Start of Block

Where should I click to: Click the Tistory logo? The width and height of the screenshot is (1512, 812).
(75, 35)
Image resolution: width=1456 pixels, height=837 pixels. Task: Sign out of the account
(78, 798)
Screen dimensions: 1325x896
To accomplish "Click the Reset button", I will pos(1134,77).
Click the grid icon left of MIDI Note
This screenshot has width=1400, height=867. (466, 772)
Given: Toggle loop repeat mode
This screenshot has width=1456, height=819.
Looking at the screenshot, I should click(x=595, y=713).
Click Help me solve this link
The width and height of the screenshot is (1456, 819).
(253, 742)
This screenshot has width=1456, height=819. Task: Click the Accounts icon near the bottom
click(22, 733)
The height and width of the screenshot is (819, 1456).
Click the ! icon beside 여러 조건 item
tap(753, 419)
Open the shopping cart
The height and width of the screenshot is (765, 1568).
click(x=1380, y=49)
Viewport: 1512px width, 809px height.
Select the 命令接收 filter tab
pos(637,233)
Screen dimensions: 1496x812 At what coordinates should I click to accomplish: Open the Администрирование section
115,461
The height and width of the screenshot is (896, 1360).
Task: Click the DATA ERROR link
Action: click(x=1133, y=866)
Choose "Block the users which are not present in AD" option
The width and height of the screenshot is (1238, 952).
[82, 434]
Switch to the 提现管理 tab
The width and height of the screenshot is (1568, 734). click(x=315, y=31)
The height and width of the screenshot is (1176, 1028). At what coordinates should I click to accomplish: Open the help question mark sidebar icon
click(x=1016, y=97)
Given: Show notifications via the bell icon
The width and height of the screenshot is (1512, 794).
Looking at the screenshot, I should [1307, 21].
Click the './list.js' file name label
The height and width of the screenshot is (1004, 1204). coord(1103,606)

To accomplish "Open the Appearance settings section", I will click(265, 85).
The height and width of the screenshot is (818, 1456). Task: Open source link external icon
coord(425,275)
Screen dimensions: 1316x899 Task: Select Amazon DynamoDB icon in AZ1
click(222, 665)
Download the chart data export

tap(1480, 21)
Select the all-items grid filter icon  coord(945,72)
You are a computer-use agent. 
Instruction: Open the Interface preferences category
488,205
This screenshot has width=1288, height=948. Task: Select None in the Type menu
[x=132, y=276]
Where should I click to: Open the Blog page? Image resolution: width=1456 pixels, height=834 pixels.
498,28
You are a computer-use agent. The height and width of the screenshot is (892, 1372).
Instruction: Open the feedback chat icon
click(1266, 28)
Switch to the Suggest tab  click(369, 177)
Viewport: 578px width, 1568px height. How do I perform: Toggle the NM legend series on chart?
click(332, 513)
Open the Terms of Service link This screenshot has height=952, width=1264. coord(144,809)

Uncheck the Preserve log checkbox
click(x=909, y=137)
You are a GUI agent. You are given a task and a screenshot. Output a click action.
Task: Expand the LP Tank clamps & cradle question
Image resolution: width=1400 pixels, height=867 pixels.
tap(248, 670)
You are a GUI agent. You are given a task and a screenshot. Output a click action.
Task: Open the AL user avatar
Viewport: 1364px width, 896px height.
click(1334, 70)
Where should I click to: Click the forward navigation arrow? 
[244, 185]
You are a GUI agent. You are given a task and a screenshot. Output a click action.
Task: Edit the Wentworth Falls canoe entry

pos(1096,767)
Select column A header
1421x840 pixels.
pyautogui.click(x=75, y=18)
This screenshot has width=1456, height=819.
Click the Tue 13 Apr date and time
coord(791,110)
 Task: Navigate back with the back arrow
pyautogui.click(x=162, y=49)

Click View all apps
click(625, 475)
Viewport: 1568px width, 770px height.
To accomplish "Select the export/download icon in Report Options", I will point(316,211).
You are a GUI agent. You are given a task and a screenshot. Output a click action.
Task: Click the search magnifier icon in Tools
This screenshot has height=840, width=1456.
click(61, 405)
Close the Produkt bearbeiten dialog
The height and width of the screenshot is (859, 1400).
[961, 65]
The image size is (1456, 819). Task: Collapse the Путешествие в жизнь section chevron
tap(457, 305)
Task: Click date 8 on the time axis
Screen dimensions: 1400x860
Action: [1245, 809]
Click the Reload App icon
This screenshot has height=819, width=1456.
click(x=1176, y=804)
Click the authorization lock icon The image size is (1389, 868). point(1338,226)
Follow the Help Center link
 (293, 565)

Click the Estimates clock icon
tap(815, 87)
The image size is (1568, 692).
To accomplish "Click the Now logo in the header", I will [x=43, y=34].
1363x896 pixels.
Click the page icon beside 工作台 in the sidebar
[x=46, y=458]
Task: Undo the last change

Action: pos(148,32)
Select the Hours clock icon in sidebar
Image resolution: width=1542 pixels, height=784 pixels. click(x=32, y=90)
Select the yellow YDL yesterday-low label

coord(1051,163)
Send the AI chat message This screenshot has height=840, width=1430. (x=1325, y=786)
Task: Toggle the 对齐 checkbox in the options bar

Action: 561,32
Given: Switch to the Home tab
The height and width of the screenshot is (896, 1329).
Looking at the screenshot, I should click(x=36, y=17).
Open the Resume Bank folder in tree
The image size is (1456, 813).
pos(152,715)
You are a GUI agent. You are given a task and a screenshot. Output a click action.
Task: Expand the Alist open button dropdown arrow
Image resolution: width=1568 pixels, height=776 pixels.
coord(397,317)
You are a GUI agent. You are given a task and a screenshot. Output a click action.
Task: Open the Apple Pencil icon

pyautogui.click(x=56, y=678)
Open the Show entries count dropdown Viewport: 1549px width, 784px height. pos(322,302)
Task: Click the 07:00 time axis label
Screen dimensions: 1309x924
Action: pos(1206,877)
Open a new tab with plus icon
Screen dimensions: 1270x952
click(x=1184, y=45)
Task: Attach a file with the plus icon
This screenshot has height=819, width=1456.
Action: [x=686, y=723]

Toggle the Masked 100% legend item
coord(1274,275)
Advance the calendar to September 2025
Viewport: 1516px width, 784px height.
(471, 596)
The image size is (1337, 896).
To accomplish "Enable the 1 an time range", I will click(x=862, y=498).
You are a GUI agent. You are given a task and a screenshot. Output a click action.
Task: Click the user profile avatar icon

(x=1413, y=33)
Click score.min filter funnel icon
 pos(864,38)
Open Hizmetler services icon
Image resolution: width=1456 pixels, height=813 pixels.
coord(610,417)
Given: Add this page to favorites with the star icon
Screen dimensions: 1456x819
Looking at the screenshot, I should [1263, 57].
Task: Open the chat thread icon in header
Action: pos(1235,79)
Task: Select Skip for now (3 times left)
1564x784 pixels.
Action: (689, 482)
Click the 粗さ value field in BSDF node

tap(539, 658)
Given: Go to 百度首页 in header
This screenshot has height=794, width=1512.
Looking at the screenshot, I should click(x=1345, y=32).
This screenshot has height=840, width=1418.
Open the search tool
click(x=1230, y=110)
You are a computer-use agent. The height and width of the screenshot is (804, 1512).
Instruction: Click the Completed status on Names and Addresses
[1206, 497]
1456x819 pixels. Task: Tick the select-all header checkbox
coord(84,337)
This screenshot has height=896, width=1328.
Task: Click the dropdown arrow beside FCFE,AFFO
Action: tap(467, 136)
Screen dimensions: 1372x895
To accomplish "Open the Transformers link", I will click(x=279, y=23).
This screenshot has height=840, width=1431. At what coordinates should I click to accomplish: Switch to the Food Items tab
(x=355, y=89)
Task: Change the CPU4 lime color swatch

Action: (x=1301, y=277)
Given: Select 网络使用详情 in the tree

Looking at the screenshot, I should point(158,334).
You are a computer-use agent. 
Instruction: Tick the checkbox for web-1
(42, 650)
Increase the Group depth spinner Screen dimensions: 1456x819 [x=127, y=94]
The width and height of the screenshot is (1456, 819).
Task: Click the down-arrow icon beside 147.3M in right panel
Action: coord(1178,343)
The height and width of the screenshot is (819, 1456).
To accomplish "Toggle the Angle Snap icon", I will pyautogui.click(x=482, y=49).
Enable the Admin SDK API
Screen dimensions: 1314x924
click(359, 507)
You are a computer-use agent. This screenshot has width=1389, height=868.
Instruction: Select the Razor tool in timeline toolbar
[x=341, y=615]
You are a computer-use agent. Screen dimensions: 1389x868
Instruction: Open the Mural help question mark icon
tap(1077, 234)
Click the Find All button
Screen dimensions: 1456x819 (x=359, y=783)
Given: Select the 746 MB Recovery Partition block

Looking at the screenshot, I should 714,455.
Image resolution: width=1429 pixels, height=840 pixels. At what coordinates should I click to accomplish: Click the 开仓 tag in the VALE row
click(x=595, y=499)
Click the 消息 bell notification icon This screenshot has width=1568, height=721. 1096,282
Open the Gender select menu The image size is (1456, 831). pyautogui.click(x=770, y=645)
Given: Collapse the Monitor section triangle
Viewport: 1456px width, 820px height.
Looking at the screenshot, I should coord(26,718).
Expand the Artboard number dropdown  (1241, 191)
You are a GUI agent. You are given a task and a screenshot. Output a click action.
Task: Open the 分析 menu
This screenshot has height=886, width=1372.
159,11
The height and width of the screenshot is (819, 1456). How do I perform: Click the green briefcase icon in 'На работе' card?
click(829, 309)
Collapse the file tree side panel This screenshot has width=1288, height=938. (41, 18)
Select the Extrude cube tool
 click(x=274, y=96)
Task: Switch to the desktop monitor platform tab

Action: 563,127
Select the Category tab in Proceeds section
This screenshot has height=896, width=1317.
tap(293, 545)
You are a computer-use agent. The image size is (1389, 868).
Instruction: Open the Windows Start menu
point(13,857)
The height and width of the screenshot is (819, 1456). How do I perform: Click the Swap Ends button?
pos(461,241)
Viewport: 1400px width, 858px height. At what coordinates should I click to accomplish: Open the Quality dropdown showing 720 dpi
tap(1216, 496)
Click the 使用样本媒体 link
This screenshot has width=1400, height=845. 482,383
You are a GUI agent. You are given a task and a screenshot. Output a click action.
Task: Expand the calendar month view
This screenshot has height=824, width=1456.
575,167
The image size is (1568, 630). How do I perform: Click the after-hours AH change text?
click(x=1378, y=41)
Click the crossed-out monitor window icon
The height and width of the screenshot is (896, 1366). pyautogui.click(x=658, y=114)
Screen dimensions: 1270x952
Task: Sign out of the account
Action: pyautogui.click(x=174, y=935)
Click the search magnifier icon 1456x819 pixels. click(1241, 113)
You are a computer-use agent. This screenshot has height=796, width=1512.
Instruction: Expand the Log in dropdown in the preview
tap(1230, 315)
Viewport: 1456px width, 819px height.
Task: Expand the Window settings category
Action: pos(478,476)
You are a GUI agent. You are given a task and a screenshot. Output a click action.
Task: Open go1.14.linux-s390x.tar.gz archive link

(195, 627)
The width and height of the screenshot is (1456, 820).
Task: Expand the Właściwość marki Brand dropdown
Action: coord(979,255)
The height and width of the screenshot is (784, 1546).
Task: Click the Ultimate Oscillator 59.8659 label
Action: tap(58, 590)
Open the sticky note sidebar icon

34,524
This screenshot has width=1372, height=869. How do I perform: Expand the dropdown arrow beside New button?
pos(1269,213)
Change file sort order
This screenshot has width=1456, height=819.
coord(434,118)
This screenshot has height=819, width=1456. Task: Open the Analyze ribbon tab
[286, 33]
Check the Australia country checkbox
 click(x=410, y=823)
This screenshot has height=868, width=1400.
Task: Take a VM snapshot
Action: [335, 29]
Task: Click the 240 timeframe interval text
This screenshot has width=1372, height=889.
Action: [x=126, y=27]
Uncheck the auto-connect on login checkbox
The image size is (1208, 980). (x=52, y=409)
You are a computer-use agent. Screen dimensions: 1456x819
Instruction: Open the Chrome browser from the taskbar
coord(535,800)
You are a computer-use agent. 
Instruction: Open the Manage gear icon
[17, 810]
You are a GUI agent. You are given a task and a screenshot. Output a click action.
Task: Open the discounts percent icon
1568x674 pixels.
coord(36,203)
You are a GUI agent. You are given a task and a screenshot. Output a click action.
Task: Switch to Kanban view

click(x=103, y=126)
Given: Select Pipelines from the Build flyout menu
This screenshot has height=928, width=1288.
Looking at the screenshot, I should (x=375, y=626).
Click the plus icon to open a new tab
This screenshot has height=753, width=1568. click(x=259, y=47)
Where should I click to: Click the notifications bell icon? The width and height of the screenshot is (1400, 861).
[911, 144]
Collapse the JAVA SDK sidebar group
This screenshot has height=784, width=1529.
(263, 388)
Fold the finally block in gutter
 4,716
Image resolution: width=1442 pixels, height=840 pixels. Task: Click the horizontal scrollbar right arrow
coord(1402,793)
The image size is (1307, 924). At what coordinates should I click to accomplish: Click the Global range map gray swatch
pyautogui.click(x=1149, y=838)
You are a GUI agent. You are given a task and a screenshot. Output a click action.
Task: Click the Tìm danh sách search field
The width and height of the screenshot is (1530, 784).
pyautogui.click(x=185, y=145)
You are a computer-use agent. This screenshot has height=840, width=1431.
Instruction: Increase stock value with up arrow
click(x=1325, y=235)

End of Block

What is needed:
Find the string "Enable" in the data. Report each line it appears in.

Result of the exercise:
To accomplish "Enable the 1 an time range", I will click(x=862, y=498).
Enable the Admin SDK API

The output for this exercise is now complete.